Once the distribution of best fit is identified for genes of interest, it is also possible to extract parameters of interest for the models.

ifnb.ctrl.params <- model_param (ifnb.ctrl.fit, ifnb.ctrl.dist.fit, model=NULL) ifnb.stim.params <- model_param (ifnb.stim.fit, ifnb.stim.dist.fit, model=NULL)

Using above results we can now identify the differentially distributed genes between ‘CTRL’ and ‘STIM’. First we need to subset genes that is significant in the KS test in both conditions.

#Subset the common genes between the two groups, that pass the GOF test ifnb.ctrl.fit <- unlist(ifnb.ctrl.dist.fit) ifnb.stim.fit <- unlist(ifnb.stim.dist.fit) ifnb.gof.sig <- intersect(ifnb.ctrl.fit, ifnb.stim.fit)

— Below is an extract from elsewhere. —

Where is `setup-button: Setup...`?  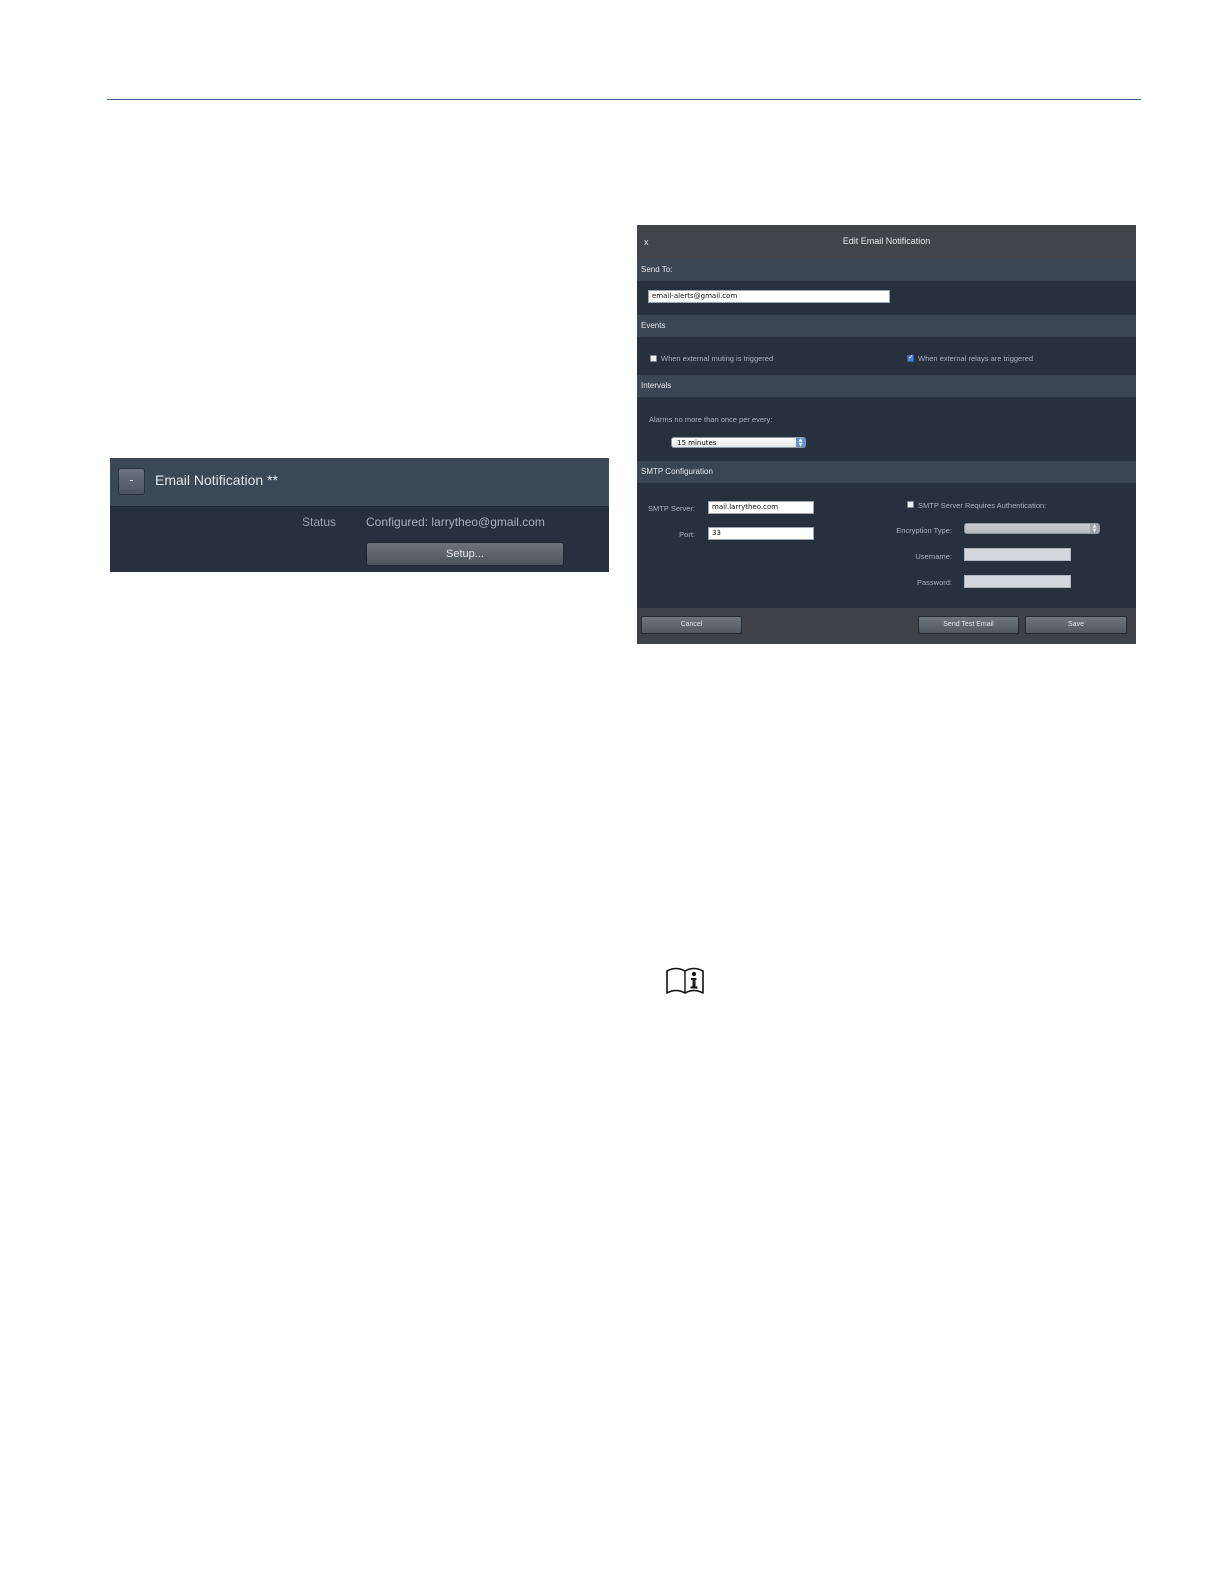 setup-button: Setup... is located at coordinates (465, 554).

ifnb.dist.ctrl <- data.frame(gene = c(ifnb.ctrl.dist.fit$P_genes, ifnb.ctrl.dist.fit$NB_genes, ifnb.ctrl.dist.fit$ZIP_genes, ifnb.ctrl.dist.fit$ZINB_genes)) ifnb.dist.ctrl$dist <- c(rep("Po", length(ifnb.ctrl.dist.fit$P_genes)), rep("NB", length(ifnb.ctrl.dist.fit$NB_genes)), rep("ZIP", length(ifnb.ctrl.dist.fit$ZIP_genes)), rep("ZINB", length(ifnb.ctrl.dist.fit$ZINB_genes)))

ifnb.dist.stim <- data.frame(gene = c(ifnb.stim.dist.fit$P_genes, ifnb.stim.dist.fit$NB_genes, ifnb.stim.dist.fit$ZIP_genes, ifnb.stim.dist.fit$ZINB_genes)) ifnb.dist.stim$dist <- c(rep("Po", length(ifnb.stim.dist.fit$P_genes)), rep("NB", length(ifnb.stim.dist.fit$NB_genes)), rep("ZIP", length(ifnb.stim.dist.fit$ZIP_genes)), rep("ZINB", length(ifnb.stim.dist.fit$ZINB_genes)))

#Dataframe consisting of distributions followed by each gene passing the KS test ifnb.gof.ctrl <- ifnb.dist.ctrl[ifnb.dist.ctrl$gene %in% ifnb.gof.sig,] ifnb.gof.stim <- ifnb.dist.stim[ifnb.dist.stim$gene %in% ifnb.gof.sig,]

ifnb.distr <- data.frame(ctrl = ifnb.gof.ctrl$dist, row.names = ifnb.gof.ctrl$gene) ifnb.distr$stim <- ifnb.gof.stim$dist[match(rownames(ifnb.distr), ifnb.gof.stim$gene)]

Using the dataframe of genes and distribution followed under each condition now we can identify genes changing distribution between ‘CTRL’ and ‘STIM’

ifnb.DD.genes <- change_shape(ifnb.distr)

This will give a list of two lists with genes changing distribution between condition and genes changing distribution from unimodal in one condition to zero-inflated in the other condition.